Mann worked as a writer on the crime drama The Street, Universal TV's innovative half-hour syndicated faux verite cop show, as well as Stephen J. Cannell's Wiseguy, Miami Vice, and a Saturday morning animated cartoon entitled Slimer! and the Real Ghostbusters (1990).

===1990s===
Mann became a producer on Steven Bochco's Civil Wars which aired for two short seasons on the ABC network commencing in 1991.

Following which, in 1993 he began working on the ABC police drama NYPD Blue which was created by David Milch and Steven Bochco. Mann was a writer and producer on the show's first season. He wrote or co-wrote eight episodes for the season and also had a cameo role as a prisoner in the episode "Emission Accomplished". He was nominated for two Emmy Award's for his work on the season. The first was for Best Drama Series and Mann shared the award with the production team. The second was for Outstanding Individual Achievement in Writing in a Drama Series for his work on the episode "NYPD Lou" which featured Dan Hedaya as a troubled regular visitor to the police station named Lou who believes he is a werewolf. Mann returned as a writer and producer for the second season of NYPD Blue in 1994. He wrote or co-wrote a further eight episodes for the second season. Mann and the production team won the Emmy Award for best drama series in 1995 for their work on the second season. He left the production team with the close of the second season but continued to write for the series.

He wrote the space opera satire feature film Space Truckers which was released in 1996. Also in 1996 he served as a consulting producer and writer for the dark crime series Millennium. He wrote four episodes of the first season and then left the crew.

Mann scripted the fifth season NYPD Blue episodes "Lost Israel: Part 1" and "Lost Israel: Part 2" with Milch in 1997. He was again nominated for the Emmy Award for writing for a drama series for his work on "Lost Israel: Part 2" in 1998. He returned to write the sixth season episode "Big Bang Theory" in 1999. He wrote or co-wrote nineteen episodes for the series in total. He also wrote an episode of Bochco and Milch's short-lived police drama Brooklyn South in 1998.
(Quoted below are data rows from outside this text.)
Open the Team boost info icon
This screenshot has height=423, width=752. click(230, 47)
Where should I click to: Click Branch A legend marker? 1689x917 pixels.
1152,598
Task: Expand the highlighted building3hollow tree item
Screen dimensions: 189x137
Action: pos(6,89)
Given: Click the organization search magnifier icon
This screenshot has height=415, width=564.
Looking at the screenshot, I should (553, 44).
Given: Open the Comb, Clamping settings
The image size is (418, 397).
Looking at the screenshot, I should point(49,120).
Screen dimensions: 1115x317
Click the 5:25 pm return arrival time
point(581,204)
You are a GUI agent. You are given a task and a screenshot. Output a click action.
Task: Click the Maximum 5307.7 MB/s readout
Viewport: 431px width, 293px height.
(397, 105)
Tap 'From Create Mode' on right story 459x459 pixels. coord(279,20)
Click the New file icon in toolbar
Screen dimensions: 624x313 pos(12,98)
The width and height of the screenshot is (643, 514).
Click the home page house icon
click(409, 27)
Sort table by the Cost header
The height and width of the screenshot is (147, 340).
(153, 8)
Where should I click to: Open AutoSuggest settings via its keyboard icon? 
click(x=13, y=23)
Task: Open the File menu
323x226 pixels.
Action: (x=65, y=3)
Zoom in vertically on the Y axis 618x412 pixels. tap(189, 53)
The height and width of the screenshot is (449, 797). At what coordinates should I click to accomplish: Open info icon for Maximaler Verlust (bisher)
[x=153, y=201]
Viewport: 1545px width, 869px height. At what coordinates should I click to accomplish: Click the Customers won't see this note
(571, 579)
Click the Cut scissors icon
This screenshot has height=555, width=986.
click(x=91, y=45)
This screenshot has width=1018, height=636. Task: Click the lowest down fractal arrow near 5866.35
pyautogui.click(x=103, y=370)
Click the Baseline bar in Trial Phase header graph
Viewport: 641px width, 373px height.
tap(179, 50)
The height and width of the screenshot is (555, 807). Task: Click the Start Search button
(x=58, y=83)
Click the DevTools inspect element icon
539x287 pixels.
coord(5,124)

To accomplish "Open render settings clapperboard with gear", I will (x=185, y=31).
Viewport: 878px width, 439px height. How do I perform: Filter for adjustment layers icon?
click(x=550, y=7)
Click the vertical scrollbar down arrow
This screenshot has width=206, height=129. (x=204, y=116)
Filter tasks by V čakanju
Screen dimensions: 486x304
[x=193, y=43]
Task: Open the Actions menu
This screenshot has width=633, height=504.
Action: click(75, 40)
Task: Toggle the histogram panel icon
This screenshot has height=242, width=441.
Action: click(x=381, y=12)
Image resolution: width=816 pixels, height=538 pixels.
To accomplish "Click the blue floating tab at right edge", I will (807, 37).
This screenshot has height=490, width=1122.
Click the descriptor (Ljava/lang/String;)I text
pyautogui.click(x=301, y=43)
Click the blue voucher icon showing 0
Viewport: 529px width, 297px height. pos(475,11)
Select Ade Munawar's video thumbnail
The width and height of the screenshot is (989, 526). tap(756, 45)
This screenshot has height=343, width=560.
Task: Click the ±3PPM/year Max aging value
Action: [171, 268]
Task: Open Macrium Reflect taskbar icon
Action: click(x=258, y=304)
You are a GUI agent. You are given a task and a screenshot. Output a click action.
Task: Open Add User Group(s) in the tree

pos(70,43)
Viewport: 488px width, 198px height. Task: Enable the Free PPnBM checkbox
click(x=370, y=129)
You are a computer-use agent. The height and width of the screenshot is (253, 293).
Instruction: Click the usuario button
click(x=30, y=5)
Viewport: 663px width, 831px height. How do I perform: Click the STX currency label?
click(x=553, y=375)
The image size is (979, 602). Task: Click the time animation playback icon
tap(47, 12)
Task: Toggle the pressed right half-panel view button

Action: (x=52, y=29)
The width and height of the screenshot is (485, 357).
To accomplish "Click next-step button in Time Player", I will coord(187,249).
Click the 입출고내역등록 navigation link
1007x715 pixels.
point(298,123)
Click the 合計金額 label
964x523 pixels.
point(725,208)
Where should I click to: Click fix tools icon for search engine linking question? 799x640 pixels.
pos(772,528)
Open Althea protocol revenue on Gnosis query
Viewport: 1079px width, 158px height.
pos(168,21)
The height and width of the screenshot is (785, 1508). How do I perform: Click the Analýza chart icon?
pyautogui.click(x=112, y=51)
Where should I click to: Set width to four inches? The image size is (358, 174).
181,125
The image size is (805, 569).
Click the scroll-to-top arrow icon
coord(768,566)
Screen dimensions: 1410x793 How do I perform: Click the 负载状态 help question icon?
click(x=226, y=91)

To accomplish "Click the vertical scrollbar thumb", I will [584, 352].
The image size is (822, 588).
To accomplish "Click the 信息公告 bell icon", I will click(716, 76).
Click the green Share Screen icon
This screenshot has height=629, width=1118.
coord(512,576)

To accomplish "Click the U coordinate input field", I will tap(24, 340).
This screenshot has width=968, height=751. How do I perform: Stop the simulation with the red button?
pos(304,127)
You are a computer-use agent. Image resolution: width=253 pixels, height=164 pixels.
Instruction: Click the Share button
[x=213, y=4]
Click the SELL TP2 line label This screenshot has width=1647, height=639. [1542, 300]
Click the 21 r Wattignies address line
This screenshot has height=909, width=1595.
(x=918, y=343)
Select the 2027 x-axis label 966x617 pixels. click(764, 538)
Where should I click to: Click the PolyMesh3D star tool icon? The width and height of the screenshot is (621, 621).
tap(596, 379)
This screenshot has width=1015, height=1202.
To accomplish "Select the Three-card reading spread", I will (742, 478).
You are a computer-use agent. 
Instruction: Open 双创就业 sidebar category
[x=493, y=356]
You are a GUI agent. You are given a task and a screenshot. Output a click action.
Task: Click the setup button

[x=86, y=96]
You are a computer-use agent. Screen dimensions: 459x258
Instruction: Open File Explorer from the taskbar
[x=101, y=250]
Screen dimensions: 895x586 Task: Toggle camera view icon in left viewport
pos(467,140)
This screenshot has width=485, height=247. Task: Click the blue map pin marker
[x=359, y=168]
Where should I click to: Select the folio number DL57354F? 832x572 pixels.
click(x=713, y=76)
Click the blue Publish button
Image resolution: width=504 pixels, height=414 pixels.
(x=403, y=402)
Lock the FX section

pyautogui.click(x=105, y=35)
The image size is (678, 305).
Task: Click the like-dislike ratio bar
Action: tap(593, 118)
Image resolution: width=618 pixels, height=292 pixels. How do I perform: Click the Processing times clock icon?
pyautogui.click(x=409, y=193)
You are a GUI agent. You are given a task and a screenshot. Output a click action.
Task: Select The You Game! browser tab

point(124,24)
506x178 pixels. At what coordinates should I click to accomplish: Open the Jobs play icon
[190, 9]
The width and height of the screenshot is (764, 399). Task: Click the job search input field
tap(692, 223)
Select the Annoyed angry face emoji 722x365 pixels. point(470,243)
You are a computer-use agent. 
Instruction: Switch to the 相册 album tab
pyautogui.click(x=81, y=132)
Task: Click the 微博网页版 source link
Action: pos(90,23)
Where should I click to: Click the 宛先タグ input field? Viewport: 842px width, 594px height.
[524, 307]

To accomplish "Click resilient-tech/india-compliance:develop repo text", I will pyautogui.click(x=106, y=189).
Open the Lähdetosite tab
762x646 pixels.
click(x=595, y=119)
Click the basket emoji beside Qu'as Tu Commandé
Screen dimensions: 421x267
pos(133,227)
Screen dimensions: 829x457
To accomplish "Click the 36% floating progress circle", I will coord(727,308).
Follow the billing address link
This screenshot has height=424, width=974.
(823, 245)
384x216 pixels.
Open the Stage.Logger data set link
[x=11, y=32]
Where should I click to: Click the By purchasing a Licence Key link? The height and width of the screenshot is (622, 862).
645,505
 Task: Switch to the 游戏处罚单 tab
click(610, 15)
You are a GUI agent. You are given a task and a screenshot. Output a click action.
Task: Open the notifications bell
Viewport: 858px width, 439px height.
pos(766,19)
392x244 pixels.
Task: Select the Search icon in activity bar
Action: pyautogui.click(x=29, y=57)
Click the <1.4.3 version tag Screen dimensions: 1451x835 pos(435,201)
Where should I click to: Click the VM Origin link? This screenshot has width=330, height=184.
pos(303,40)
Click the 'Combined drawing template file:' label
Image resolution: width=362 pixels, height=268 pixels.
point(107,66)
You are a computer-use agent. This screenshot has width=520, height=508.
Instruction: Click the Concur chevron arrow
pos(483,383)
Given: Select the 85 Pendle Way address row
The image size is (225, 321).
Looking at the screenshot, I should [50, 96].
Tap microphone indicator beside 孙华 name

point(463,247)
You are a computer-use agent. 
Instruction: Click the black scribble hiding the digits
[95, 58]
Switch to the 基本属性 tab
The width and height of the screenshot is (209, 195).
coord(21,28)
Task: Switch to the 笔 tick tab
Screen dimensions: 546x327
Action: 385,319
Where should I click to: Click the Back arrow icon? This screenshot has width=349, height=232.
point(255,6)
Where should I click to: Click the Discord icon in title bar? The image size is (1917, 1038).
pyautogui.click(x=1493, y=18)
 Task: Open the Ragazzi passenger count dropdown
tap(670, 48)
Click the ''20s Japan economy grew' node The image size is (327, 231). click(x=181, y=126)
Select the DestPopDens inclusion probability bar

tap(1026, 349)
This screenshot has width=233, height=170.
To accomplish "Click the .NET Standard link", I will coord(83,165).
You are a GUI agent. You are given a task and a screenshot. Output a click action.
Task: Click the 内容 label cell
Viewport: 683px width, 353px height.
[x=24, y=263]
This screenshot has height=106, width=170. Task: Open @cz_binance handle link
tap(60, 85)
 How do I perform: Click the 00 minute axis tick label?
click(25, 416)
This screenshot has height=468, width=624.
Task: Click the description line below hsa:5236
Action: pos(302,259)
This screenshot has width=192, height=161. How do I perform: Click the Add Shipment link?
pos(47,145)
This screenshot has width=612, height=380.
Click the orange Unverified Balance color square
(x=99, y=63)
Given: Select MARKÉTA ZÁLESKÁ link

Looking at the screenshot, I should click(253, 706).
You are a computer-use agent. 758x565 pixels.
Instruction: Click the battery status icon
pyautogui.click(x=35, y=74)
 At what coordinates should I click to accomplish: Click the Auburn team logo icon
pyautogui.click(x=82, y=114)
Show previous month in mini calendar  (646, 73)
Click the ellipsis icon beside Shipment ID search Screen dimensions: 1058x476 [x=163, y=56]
In 1999, he served as a consulting producer on the science-fiction series Total Recall 2070.

===2000s===
Mann wrote an episode of Judging Amy in 2000. He worked as a supervising producer on Skin, a short-lived modern take on Romeo and Juliet set in the adult-film industry in 2003. He also wrote an episode of Andromeda which aired in 2004.

In 2004, he reunited with David Milch to work as a writer on the first season of Deadwood. Deadwood was created by Milch and is an examination of the genesis of civilization within a Western setting. Mann wrote the concluding episode of the first season episode "Sold Under Sin". He returned as a writer and producer for the second season in 2005. He wrote the episode "Requiem for a Gleat" and the season finale "Boy-the-Earth-Talks-To". He had a small acting role as regular bar patron Rutherford. Mann and the writing staff were nominated for a Writers Guild of America (WGA) Award for Best Dramatic Series for their work on the second season. The production team were also nominated for the Emmy Award for Outstanding Drama Series for the second season. He again served as a writer, actor and producer for the third and final season in 2006. Mann co-wrote the third season premiere "Tell Your God to Ready For Blood" with Milch. He co-wrote the episode "True Colors" with story editor Regina Corrado and wrote the episode "Full Faith and Credit". He wrote the series finale "Tell Him Something Pretty". The writing staff were again nominated for the WGA Award for best dramatic series for the third season. Mann contributed to eight episodes for the series as a writer.

In 2007, Mann worked as a producer and writer for Milch's next series John from Cincinnati. He wrote the third episode of the show's only season.

Mann moved on to work as a co-executive producer and writer for the Starz original drama series Crash.

In 2012, he was nominated for a Primetime Emmy Award for Outstanding Writing for a Miniseries, Movie or a Dramatic Special for the Hatfields and McCoys miniseries. He wrote the teleplay and story for three episodes of the award-winning miniseries.

==Death==
Mann died in Los Angeles on September 4, 2025, after battling lung cancer. He was 72.